Cette autre bible syriaque retient la même option. La comparaison avec la figure de Jérémie met en évidence deux conventions graphiques :
- une ombre à gauche de la figure, servant à lui donner du relief ;
- des ombres sur le sol, partant en oblique depuis les pieds.
Le fait que les ombres partant des pieds de Josué soient dédoublées suggère qu’elles proviennent des deux luminaires.
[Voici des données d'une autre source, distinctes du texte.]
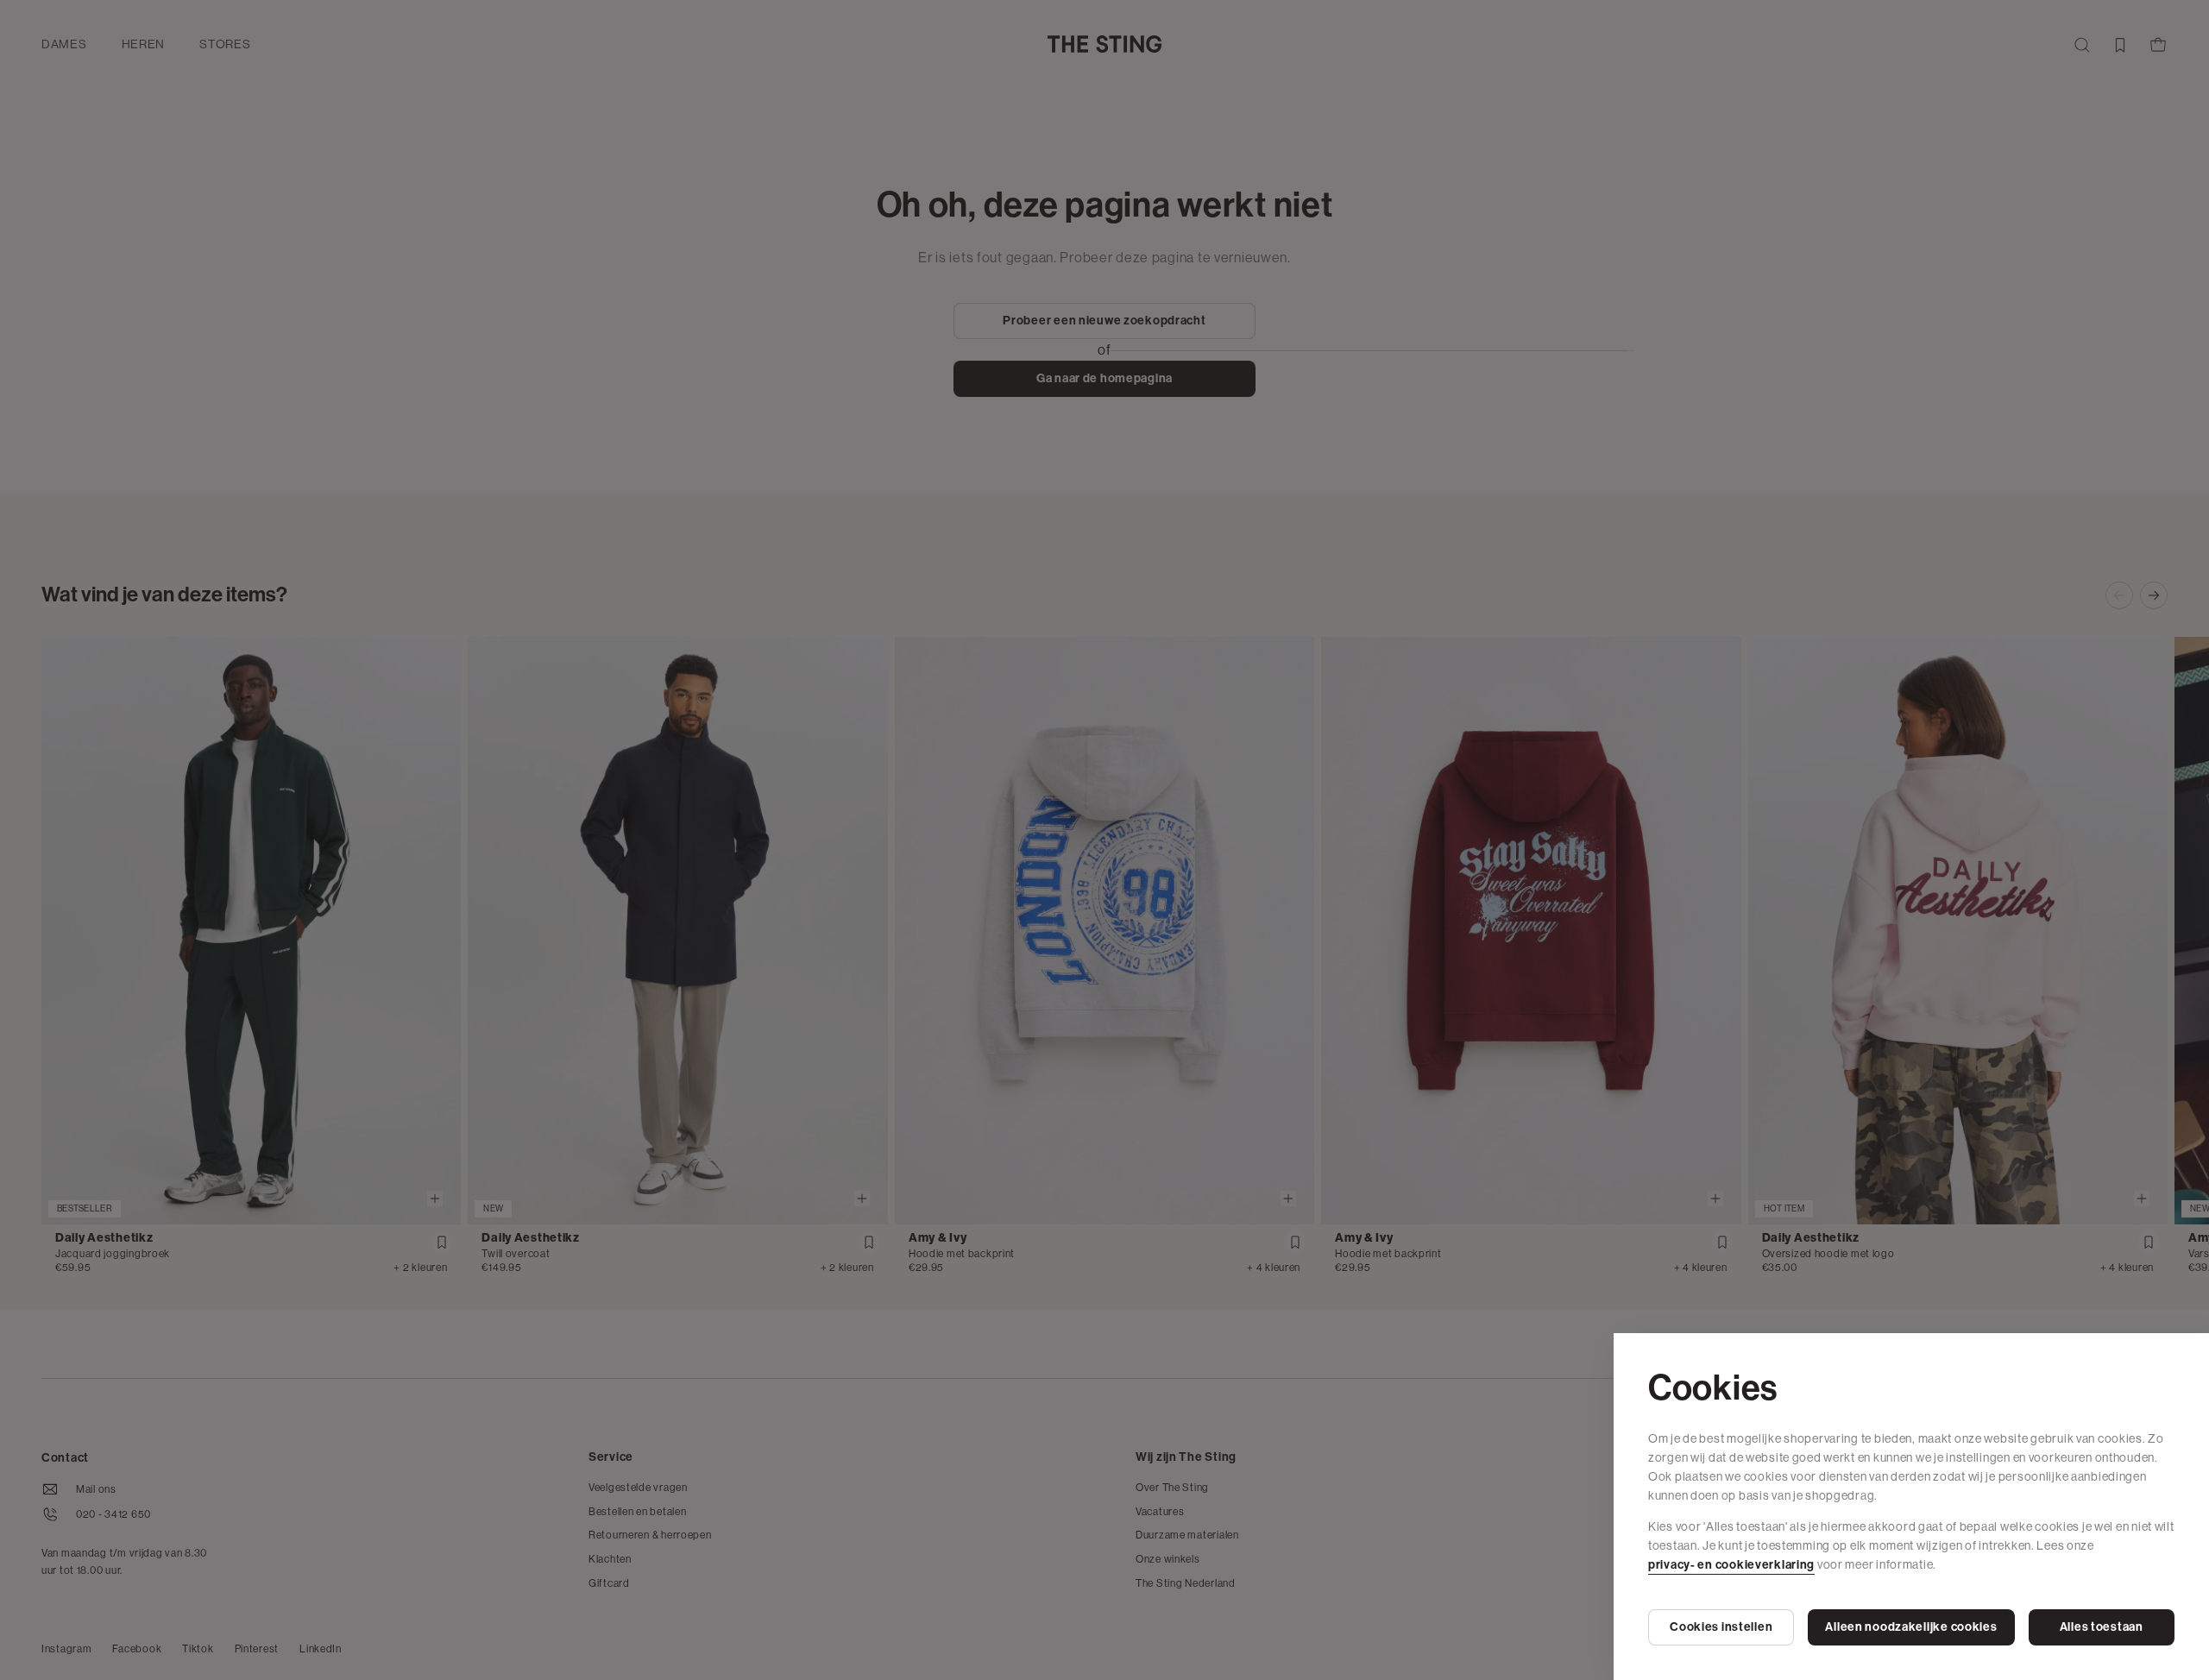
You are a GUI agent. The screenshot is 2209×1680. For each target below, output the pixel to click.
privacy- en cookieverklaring (1731, 1564)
250, synagogue de Doura Europos
Par comparaison, ce prophète très controversé [35] a été identifié de manière convaincante comme étant Isaïe [36], à cause de son ombre unique sur le sol, qui donc ne peut pas provenir des deux luminaires :
« Ce ne sera plus le soleil qui t’éclairera le jour, ni la lune qui te prêtera le reflet de sa lumière : l’Éternel sera pour toi une lumière permanente, et ton Dieu une splendeur glorieuse. Ton soleil n’aura jamais de coucher, ta lune jamais d’éclipse ; car l’Éternel sera pour toi une lumière inextinguible, et c’en sera fini de tes jours de deuil. » Isaïe, 19,21
La composition de Sainte Marie Majeure sera reprise pratiquement à l’identique par des manuscrits byzantins jusqu’au XIIème siècle [35a].
Les inversions byzantines
Contrairement à ce qu’on lit souvent, les inversions Lune-Soleil sont tout aussi rares dans l’art byzantin que dans celui d’Occident [37].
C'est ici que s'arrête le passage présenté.